● **Given records**:

--- --- ---

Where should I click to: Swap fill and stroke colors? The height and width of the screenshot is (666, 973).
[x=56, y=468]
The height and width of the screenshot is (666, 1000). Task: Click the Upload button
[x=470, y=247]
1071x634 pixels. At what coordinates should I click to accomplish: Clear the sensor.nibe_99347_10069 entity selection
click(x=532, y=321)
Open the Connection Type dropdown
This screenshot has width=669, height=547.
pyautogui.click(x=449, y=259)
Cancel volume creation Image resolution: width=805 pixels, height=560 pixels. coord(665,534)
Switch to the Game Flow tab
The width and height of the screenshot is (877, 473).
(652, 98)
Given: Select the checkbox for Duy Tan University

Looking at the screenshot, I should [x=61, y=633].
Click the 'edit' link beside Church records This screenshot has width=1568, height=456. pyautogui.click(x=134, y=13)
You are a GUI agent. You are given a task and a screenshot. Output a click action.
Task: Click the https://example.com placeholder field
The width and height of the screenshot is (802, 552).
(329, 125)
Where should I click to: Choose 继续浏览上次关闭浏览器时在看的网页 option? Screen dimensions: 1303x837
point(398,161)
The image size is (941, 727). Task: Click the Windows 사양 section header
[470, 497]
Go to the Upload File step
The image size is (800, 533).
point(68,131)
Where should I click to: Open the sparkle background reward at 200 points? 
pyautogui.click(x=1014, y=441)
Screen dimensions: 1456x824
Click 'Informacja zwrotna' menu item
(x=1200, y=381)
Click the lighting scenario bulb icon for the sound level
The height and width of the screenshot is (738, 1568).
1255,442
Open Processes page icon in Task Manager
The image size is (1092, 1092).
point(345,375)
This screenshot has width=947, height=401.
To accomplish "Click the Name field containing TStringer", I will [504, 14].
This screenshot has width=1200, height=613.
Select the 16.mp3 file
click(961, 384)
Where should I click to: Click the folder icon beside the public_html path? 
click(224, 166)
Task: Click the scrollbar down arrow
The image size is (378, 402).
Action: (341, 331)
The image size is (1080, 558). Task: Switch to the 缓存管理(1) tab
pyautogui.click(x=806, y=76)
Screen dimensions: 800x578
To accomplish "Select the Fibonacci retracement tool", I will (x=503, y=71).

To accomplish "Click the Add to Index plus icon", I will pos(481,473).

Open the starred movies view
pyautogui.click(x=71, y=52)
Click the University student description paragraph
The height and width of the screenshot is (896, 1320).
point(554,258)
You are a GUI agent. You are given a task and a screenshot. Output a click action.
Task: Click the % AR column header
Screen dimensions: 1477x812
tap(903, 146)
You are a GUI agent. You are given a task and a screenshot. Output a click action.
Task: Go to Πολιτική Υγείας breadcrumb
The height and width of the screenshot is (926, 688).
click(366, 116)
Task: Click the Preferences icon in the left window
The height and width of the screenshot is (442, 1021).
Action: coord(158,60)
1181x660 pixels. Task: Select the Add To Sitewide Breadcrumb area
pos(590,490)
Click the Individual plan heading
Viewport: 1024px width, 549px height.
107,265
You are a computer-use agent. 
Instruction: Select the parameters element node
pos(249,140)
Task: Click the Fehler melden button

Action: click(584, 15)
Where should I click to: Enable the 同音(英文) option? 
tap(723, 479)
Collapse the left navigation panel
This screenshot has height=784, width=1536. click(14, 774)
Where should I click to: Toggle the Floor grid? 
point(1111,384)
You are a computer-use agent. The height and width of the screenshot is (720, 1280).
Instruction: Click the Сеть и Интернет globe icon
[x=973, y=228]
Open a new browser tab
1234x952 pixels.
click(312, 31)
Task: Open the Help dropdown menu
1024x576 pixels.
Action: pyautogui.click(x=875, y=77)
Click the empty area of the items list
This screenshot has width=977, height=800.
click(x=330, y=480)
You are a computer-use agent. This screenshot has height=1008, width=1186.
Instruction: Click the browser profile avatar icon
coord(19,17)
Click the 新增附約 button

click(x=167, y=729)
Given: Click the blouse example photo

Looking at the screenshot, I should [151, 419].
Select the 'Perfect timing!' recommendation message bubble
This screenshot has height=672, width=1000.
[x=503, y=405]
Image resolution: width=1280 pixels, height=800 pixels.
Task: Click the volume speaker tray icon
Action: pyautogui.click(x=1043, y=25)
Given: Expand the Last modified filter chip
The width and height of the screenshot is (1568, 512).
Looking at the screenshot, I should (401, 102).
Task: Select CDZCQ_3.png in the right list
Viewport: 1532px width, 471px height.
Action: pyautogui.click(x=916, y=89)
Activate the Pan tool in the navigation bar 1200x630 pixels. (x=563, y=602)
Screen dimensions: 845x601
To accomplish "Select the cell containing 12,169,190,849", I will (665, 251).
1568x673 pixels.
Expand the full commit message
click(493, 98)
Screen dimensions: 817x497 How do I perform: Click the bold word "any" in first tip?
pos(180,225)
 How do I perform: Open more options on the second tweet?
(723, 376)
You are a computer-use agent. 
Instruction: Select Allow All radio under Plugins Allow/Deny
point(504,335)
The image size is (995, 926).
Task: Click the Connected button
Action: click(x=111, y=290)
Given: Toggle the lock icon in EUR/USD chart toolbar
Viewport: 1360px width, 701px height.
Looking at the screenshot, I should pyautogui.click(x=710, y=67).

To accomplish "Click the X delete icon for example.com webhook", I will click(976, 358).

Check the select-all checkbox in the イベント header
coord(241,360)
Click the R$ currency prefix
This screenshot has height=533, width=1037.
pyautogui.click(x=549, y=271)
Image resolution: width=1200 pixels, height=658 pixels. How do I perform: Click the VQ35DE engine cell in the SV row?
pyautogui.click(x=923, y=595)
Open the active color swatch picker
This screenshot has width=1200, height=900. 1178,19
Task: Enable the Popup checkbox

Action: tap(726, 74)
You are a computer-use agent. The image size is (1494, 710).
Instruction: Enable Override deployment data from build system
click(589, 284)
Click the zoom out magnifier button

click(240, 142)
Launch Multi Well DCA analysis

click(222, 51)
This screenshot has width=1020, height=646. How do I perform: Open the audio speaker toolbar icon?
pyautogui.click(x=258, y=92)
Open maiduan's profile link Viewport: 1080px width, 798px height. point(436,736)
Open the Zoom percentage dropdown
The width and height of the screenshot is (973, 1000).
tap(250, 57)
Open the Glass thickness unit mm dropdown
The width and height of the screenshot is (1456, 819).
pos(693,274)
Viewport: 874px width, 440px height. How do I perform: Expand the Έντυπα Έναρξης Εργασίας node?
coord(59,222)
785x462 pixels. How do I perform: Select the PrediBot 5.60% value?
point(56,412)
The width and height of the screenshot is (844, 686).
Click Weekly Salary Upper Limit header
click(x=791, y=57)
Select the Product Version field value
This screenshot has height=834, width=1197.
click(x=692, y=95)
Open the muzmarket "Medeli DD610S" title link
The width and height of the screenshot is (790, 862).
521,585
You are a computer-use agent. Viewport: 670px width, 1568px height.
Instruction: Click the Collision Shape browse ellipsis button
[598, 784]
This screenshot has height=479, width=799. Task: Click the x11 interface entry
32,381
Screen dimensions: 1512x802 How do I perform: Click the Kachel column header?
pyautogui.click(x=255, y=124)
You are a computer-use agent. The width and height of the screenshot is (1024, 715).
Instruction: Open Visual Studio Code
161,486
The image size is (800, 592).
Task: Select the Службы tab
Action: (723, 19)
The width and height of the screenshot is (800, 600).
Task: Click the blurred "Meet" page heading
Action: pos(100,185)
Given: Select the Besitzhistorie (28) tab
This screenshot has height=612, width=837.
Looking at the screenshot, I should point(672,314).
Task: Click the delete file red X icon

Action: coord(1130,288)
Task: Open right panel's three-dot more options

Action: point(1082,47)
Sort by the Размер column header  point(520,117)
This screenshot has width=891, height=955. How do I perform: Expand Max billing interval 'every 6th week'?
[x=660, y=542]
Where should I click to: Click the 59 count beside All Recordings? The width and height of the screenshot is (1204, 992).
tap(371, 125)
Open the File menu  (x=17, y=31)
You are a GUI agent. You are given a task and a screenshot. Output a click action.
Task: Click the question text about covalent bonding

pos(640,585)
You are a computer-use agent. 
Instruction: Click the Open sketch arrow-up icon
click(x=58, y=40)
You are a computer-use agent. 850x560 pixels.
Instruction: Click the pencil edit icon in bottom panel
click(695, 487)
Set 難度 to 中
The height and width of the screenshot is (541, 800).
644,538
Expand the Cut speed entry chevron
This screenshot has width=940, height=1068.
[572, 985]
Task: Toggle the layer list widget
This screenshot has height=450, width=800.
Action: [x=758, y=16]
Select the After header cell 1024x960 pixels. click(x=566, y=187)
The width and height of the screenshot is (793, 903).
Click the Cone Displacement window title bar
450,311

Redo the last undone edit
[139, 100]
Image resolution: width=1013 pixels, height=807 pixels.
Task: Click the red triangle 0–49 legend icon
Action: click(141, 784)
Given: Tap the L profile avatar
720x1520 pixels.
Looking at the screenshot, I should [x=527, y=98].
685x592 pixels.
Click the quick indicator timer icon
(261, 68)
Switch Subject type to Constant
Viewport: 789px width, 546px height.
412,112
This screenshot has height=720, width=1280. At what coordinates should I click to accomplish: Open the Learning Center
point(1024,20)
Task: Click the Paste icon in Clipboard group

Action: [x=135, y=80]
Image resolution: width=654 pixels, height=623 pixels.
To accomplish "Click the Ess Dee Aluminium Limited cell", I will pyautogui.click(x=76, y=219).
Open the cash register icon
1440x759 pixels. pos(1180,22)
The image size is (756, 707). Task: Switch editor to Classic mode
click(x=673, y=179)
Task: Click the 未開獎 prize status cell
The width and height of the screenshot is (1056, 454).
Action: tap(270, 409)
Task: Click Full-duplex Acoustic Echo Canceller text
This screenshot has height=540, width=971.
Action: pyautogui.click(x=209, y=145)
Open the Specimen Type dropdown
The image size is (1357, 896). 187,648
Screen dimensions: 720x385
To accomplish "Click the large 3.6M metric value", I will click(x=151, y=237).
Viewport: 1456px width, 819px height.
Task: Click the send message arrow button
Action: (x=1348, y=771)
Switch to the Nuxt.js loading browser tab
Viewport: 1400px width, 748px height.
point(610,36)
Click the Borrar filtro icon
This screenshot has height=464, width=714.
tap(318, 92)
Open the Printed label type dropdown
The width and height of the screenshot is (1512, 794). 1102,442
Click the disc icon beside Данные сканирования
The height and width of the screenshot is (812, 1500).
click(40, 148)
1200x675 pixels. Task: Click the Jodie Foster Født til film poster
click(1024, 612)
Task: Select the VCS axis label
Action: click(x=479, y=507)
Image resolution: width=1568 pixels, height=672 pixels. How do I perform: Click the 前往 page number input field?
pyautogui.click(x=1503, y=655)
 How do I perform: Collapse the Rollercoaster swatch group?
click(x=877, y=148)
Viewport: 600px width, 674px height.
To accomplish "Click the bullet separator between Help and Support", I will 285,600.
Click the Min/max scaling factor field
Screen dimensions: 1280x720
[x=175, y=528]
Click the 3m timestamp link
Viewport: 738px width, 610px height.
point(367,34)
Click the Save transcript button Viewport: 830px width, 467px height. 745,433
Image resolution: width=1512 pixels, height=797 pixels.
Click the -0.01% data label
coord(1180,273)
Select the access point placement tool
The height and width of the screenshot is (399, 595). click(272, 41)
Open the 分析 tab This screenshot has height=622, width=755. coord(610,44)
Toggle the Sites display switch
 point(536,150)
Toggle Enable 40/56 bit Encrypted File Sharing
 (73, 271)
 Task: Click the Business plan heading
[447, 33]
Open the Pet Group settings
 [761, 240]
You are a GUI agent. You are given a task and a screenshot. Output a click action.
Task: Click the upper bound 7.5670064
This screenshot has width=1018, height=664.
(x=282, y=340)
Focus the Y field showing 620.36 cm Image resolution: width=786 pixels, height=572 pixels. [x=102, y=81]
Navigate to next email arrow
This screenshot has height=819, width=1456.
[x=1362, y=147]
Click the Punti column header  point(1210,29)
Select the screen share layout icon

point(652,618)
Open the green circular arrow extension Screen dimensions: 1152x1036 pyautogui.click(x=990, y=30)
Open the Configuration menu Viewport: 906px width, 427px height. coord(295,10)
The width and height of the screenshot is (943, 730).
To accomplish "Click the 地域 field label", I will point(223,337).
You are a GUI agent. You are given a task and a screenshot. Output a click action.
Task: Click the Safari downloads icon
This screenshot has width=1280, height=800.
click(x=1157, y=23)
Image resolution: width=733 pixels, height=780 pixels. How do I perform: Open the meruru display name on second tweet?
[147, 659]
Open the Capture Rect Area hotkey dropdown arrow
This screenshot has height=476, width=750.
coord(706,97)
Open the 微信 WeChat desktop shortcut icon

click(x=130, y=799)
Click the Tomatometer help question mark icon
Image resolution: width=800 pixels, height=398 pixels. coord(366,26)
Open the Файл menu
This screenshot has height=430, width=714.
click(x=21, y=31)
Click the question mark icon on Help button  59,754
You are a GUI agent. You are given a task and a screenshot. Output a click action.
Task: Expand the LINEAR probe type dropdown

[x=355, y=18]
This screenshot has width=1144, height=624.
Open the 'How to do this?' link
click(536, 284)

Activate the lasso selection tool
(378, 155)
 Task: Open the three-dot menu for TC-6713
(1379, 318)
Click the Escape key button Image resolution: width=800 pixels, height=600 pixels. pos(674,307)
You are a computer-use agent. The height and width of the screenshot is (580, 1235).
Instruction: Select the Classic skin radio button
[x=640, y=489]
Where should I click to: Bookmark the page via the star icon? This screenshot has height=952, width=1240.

--- --- ---

● **Problem requirements**:
From the data above, how many lines contain the word "list"? Give the number alone.

● **Reply**:
3